Para estudarmos os sons da fala é necessário, antes de mais, encontrar uma


forma de os referenciar e de os representar de modo objectivo.

A primeira forma de representação da oralidade, que nos é disponibilizada nos


primeiros contactos com a escola, é a ortografia.
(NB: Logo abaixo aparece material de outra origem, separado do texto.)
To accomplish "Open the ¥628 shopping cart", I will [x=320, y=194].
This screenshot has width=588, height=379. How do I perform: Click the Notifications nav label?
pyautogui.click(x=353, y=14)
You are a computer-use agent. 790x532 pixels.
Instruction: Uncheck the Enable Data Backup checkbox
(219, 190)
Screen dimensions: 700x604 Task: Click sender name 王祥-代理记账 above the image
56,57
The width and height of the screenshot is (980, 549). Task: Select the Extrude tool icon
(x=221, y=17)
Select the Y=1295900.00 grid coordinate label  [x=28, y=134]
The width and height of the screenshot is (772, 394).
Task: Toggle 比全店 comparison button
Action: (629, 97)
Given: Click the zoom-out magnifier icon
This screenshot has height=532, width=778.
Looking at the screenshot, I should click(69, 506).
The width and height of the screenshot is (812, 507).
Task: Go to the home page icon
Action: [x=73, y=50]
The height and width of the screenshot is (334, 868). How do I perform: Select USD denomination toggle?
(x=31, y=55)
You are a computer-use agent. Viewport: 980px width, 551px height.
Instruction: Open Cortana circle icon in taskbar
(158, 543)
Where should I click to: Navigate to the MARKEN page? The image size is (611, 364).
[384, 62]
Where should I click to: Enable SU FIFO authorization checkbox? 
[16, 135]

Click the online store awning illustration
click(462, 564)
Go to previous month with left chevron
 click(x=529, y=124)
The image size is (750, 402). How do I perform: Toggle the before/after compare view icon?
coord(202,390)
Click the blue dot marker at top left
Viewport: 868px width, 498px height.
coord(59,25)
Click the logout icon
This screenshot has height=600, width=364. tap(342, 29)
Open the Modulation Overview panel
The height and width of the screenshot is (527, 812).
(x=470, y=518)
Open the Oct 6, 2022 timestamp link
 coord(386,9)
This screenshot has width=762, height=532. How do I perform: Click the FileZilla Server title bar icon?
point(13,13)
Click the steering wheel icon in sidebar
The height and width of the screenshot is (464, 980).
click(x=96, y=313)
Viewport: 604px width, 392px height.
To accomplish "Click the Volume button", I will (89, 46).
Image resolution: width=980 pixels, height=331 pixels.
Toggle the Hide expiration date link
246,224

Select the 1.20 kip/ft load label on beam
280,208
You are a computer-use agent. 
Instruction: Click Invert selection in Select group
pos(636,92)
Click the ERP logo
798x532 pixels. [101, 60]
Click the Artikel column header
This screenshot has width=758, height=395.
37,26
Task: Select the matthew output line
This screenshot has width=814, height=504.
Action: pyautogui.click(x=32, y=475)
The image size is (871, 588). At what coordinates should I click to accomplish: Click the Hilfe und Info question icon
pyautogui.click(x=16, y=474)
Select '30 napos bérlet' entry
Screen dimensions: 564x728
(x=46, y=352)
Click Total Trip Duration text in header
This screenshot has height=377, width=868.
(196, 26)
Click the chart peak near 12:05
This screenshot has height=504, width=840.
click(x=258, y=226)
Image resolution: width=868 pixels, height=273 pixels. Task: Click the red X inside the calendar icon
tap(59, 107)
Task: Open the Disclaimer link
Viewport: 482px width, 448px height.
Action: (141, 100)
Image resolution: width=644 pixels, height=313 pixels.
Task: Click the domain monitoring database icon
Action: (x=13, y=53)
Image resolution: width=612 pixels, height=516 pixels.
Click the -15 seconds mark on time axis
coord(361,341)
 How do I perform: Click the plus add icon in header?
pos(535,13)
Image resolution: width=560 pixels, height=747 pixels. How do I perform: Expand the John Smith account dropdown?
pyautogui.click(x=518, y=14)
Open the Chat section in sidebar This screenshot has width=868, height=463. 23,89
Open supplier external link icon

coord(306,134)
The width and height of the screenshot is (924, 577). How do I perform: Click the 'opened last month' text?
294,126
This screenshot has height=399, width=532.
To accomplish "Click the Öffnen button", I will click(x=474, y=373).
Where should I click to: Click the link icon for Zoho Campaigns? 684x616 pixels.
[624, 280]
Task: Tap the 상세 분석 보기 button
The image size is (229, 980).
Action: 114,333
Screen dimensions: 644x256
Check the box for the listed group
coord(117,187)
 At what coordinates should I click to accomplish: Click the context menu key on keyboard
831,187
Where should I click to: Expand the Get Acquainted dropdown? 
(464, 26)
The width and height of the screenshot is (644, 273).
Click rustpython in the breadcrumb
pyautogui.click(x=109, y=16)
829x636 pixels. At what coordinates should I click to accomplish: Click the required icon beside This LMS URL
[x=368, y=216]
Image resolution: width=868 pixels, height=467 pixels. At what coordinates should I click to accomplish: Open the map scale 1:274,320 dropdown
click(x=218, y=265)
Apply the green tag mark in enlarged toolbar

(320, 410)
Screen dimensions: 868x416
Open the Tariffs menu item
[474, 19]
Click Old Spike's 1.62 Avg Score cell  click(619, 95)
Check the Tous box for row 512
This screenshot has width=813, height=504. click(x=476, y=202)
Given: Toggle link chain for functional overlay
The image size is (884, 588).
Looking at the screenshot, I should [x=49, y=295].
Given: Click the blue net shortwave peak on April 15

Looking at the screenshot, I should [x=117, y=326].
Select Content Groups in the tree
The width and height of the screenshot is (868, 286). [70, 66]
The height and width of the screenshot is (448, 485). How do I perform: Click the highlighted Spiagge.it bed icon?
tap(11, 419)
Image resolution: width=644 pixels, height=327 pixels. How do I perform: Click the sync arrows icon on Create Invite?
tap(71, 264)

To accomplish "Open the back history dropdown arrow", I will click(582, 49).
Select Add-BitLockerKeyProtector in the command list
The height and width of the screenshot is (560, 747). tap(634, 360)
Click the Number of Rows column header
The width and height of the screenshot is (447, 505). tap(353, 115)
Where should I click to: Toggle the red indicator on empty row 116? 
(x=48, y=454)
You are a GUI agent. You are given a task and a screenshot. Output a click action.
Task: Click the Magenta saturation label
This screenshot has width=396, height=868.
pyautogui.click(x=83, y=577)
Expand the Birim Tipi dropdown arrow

Esta não é mais do que um
conjunto de símbolos e de convenções que, todos nós, sujeitos alfabetizados,
recorremos e utilizamos.

Todavia, rapidamente nos apercebemos de que o sistema ortográfico não


representa fielmente o contínuo sonoro, não se tratando, por conseguinte, de um
mero sistema de transcrição da oralidade. Na verdade, o sistema ortográfico um
instrumento de registo da oralidade que se rege por normas específicas de
funcionamento e de boa-formação, sendo, muitas delas, completamente alheias
à relação com a oralidade.

Não é, portanto, difícil aceitar que o sistema ortográfico não apresenta as


características necessárias que permitem uma eficiente descrição dos sons da
fala, nomeadamente pelo facto de não existir uma relação de um-para-um
(biunívoca) entre símbolo gráfico (grafema) e o som. Exemplos:

1) <o> Bola [ɔ]

Sopa [o]

Gato [u]

2) [s] Sapo <s>


Passo <ss>
Ácido <c>
Caça <ç>
Próximo <x>

Os alfabetos fonéticos surgiram como resposta à necessidade de solucionar as


ambiguidades causadas pela utilização de sistemas ortográficos. Estes
instrumentos permitem, assim, registar, de forma sistemática e coerente, o
contínuo sonoro de fala.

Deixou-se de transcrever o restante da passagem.